TEXT:Sue Wang    DATE: 2014.4.18

Danh Vo, We the People (detail), 2011-2013. Copper. Dimensions Variable. (Courtesy of the artist and Galerie Chantal Crousel, Paris.)

The Danish-Vietnamese artist Danh Vo has won great acclaim internationally as he has interrogated concepts and poetry in his creations. For his newest solo show at Faurschou Foundation, We The People (detail), 2011-2013, Vo will bring his long-term project to Beijing. The exhibition will run from April 30 through to August 24.

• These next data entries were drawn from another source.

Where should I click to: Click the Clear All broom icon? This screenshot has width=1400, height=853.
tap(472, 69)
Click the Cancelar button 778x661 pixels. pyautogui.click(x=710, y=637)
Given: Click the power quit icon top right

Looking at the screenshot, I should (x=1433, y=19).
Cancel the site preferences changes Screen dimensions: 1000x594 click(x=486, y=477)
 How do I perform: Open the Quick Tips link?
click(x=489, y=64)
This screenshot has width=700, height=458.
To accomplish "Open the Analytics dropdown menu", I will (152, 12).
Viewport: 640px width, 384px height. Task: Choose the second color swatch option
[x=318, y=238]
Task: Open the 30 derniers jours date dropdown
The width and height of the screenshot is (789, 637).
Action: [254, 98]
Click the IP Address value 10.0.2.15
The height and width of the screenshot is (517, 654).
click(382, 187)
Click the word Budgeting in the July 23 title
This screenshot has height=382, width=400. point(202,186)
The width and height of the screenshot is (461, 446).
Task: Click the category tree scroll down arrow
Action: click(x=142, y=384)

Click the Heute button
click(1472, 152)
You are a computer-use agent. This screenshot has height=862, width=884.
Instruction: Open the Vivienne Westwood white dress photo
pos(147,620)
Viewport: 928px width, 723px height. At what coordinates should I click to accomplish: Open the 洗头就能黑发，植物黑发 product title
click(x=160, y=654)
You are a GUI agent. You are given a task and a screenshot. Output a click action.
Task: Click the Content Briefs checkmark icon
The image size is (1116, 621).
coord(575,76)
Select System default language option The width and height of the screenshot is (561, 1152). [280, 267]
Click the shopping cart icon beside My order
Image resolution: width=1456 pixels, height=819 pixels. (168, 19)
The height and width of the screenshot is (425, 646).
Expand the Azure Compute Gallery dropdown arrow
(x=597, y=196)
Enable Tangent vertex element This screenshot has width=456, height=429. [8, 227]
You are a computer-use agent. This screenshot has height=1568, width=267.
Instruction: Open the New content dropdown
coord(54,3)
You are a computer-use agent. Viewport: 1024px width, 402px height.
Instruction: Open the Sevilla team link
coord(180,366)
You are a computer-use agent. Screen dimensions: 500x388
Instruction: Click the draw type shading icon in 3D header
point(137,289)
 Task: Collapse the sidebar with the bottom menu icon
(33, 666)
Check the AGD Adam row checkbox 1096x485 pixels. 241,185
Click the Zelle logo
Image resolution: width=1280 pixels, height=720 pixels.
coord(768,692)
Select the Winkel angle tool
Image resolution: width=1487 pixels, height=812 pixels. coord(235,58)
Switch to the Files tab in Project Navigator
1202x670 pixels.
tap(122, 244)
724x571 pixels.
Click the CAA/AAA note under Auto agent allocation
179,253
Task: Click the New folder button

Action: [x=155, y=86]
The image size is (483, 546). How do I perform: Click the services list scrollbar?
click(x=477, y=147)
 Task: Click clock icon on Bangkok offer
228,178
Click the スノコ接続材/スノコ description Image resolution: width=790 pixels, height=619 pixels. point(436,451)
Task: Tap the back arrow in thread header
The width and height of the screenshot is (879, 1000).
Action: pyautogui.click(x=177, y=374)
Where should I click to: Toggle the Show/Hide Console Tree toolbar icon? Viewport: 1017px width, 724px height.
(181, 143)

The project has occupied a team of skilled craftsmen in Shanghai in the faithful reconstruction of an actual size replica of Frédéric Auguste Bartholdi’s Statue of Liberty. Working from the sculptor’s original drawings, more than 200 elements have been beaten and welded from 2.5mm sheets of copper over plaster and metal armature, following the original construction method. As pieces are made, they are shipped off in batches to museums, galleries, biennales and art fairs.

Through performance-based works inspired by his life experiences and historically rich readymade objects, Danh Vo interrogates the construction of inherited cultural values, conflicts, and displacement in his surprising innovation. When he was a child, Vo's family fled Vietnam and settled in Denmark. His work draws on personal and historical arti?facts that directly and indirectly touch on this experience to examine how such items are dispersed across borders or symbolize transnational movements.

Frédéric Bartholdi originally designed the statue as political propaganda for the French opposition; posed to face the Atlantic, "she" was meant to spread America's democratic values to France. The statue became an immigrant symbol as its position also served to welcome ships passing through Ellis Island. As the title suggests, Danh Vo’s installation We the People (Detail) is not intended to form a single, cohesive whole. The objective of Vo's project, however, is not to erect another statue in its totality but to reconstruct its individual elements and allow them to be dispersed to various museums and art venues across the globe. The scattered fragments remain connected to this universal symbol but emphasize the abstract nature of the concept of freedom. Vo's decision to recreate only the statue's thin copper skin—at its actual thickness of two pennies—reveals the monument's material and conceptual fragility, and by extension, the malleability of its meaning.

The installation not only works against the mythical position of the statue today but, in fact, recalls the original contexts in which the statue made its first public appearances: prior to its full assembly and dedication in New York in 1886, the torch-wielding hand was displayed in Philadelphia at the 1876 Centennial Exhibition, and the head was shown at the Paris Exposition of 1878.

About Danh Vo

Danh Vo now primarily lives and works in Basel and New York. He is a graduate from the Royal Danish Academy of Fine Arts in Copenhagen and the St?delschule in Frankfurt. In recent years he has won great acclaim on the international art scene and has a wide range of prestigious exhibitions to his name, for example at the Artist Space in New York, the Stedelijk Museum in Amsterdam, the Kunsthalle Basel, and the Kunsthaus Bregenz. Several museums have acquired his works, including the MoMA in New York. He is the winner of the 2012 Hugo Boss Prize. He was awarded the BlauOrange Kunstpreis der Deutschen Volksbanken und Raiffeisenbanken, Berlin, Germany (2007) and was a nominee for the Preis der Nationalgalerie für junge Kunst, Berlin, Germany (2009).